'''

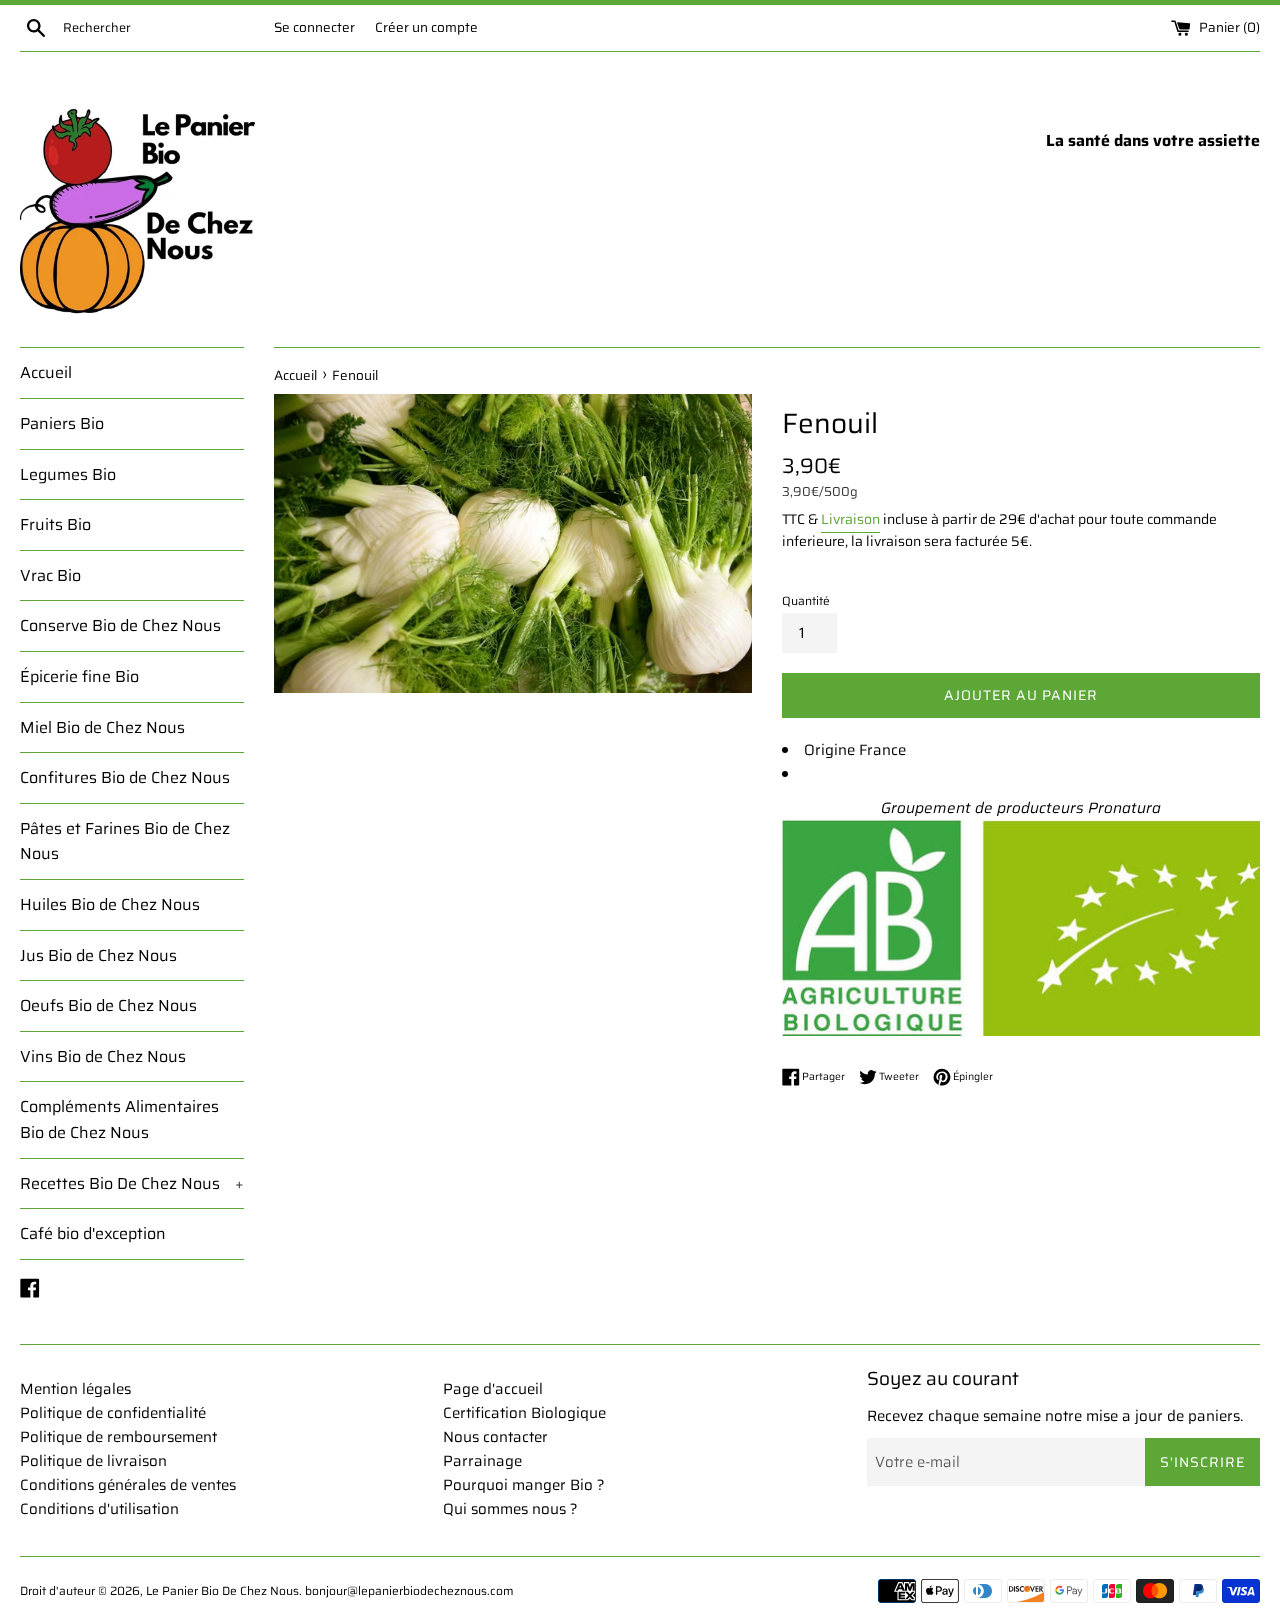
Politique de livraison (93, 1461)
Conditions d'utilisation (99, 1509)
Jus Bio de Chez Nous (98, 955)
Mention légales (75, 1389)
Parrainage (482, 1461)
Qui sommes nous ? (510, 1509)
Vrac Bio (50, 575)
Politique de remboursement (118, 1437)
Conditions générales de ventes (128, 1485)
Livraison (850, 519)
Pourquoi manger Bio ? (524, 1485)
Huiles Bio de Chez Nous (110, 904)
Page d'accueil (493, 1389)
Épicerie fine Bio (79, 676)
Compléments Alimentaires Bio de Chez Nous (119, 1119)
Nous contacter (495, 1437)
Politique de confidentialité (113, 1413)
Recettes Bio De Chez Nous (132, 1183)
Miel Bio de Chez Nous (102, 727)
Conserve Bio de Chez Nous (120, 625)
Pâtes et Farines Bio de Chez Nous (125, 841)
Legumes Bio (68, 474)
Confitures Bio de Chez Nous (125, 777)
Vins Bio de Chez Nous (103, 1056)
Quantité (806, 600)
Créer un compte (426, 27)
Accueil (46, 372)
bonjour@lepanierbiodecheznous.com (409, 1590)
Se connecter (314, 27)
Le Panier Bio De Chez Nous (222, 1590)
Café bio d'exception (93, 1233)
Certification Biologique (524, 1413)
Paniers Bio (62, 423)
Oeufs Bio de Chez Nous (108, 1005)
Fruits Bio (55, 524)
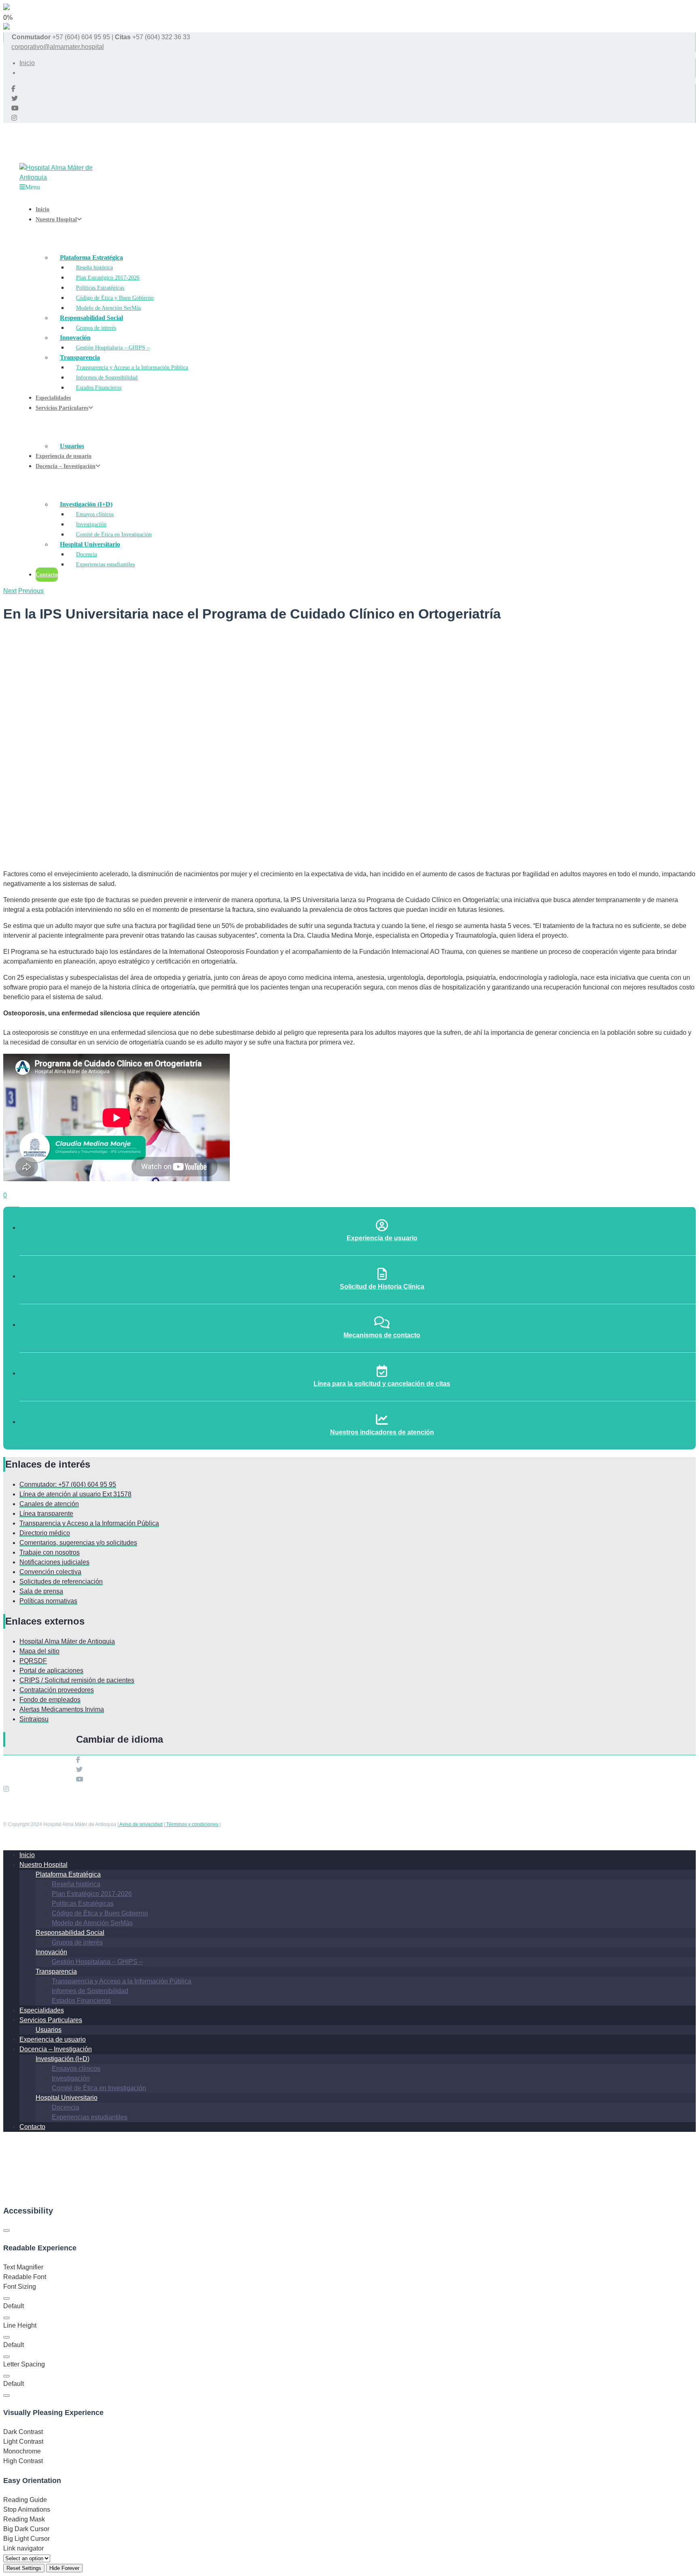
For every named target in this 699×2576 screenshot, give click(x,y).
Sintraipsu (34, 1719)
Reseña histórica (76, 1884)
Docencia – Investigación (55, 2049)
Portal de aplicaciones (51, 1670)
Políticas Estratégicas (83, 1903)
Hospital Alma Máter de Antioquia (67, 1641)
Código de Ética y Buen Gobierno (100, 1913)
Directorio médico (44, 1533)
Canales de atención (49, 1503)
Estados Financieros (81, 2000)
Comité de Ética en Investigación (99, 2088)
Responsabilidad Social (70, 1932)
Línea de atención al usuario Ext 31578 (75, 1494)
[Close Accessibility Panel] (6, 2230)
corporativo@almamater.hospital (57, 46)
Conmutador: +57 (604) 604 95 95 (67, 1484)
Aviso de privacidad (141, 1824)
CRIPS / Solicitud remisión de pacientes (76, 1680)
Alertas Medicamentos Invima (61, 1709)
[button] (6, 2298)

'''

■ **Exercise prompt**
Provide the count of lines in the data above that include the word "Ética", with no added text.

■ **Solution to the problem**
2